**Given request**:
Find every line in the entries that contains the word "resolution" and copy each one out. Case counts.

**Record list**:

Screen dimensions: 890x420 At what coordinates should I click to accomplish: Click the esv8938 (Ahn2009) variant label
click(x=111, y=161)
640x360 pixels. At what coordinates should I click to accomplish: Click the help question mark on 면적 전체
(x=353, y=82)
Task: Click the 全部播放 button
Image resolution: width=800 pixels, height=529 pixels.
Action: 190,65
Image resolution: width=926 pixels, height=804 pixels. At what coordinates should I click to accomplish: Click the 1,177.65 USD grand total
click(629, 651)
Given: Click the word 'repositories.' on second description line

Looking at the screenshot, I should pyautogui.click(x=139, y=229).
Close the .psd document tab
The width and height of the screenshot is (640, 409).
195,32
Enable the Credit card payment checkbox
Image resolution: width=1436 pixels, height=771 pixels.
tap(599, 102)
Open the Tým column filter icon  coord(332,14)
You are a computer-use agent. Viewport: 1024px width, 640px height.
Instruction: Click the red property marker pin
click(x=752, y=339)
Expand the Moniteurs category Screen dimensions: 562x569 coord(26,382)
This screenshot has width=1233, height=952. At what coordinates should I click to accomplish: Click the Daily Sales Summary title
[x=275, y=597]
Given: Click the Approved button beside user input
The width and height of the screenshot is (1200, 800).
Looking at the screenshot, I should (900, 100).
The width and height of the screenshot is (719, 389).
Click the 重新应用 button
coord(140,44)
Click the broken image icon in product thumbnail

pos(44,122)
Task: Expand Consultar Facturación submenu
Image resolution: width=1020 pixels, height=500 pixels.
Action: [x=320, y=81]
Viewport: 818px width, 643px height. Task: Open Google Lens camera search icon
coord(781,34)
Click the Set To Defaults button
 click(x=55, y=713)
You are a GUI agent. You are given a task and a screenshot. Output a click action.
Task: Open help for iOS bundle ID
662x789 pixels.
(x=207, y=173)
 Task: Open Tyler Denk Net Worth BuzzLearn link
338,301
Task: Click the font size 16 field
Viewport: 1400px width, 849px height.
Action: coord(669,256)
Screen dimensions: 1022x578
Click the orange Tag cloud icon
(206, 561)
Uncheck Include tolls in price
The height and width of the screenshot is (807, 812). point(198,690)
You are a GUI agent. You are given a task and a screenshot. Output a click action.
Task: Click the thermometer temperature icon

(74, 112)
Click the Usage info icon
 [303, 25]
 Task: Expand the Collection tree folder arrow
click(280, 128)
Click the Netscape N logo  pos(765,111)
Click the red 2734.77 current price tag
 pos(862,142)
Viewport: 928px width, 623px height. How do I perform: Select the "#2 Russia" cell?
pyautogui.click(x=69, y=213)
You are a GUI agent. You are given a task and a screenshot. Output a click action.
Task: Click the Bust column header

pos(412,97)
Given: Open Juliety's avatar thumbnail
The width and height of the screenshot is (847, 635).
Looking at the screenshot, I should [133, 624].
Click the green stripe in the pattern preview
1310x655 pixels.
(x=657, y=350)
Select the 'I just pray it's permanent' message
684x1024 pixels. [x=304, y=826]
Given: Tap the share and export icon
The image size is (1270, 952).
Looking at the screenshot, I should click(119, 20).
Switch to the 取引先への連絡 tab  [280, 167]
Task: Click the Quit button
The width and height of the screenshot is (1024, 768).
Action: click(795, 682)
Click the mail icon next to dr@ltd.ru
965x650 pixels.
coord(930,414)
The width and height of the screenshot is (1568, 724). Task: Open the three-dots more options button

**Task result**:
Image resolution: width=800 pixels, height=529 pixels.
Image resolution: width=926 pixels, height=804 pixels. At what coordinates should I click to accomplish: Click the 1,177.65 USD grand total
Image resolution: width=1436 pixels, height=771 pixels.
Image resolution: width=1020 pixels, height=500 pixels.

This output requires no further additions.